↓↓↓

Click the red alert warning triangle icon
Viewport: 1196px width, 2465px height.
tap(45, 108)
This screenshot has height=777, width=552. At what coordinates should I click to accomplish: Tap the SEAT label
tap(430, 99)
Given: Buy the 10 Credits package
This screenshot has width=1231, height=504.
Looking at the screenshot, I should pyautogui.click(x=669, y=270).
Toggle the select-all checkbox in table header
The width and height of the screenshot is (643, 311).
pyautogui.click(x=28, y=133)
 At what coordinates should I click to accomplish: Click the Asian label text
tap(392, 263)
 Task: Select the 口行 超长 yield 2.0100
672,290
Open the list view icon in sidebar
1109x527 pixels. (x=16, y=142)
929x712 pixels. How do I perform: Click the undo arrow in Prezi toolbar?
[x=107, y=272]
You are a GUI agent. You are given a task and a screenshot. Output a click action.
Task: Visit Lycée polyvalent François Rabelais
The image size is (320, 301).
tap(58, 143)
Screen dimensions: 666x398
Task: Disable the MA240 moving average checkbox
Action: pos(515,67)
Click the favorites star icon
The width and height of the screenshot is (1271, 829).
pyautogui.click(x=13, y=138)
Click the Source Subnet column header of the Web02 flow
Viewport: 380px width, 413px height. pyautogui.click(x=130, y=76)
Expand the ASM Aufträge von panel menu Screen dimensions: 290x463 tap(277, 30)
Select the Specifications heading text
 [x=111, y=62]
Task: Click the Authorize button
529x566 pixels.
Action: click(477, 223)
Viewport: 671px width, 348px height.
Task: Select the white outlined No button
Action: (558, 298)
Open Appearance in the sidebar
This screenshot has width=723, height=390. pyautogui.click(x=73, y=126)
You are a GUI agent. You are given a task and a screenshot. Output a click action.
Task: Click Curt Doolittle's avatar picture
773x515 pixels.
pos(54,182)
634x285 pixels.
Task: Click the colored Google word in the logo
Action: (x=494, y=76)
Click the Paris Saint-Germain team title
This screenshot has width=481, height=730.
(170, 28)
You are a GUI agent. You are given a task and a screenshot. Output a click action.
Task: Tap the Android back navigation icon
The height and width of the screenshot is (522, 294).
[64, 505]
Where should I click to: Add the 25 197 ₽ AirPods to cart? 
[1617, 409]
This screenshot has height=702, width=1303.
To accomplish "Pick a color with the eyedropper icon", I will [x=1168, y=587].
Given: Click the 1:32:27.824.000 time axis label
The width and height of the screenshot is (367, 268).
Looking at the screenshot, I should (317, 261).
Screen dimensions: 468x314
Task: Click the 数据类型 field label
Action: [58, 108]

↑↑↑

[EXERCISE PROMPT] Begin with the line above that has "Given: Buy the 10 Credits package" and continue through the line that has "Task: Click the Authorize button", setting each one down exactly. Stop there.

[SOLUTION FOR THIS EXERCISE]
Given: Buy the 10 Credits package
This screenshot has width=1231, height=504.
Looking at the screenshot, I should pyautogui.click(x=669, y=270).
Toggle the select-all checkbox in table header
The width and height of the screenshot is (643, 311).
pyautogui.click(x=28, y=133)
 At what coordinates should I click to accomplish: Click the Asian label text
tap(392, 263)
 Task: Select the 口行 超长 yield 2.0100
672,290
Open the list view icon in sidebar
1109x527 pixels. (x=16, y=142)
929x712 pixels. How do I perform: Click the undo arrow in Prezi toolbar?
[x=107, y=272]
You are a GUI agent. You are given a task and a screenshot. Output a click action.
Task: Visit Lycée polyvalent François Rabelais
The image size is (320, 301).
tap(58, 143)
Screen dimensions: 666x398
Task: Disable the MA240 moving average checkbox
Action: pos(515,67)
Click the favorites star icon
The width and height of the screenshot is (1271, 829).
pyautogui.click(x=13, y=138)
Click the Source Subnet column header of the Web02 flow
Viewport: 380px width, 413px height. pyautogui.click(x=130, y=76)
Expand the ASM Aufträge von panel menu Screen dimensions: 290x463 tap(277, 30)
Select the Specifications heading text
 [x=111, y=62]
Task: Click the Authorize button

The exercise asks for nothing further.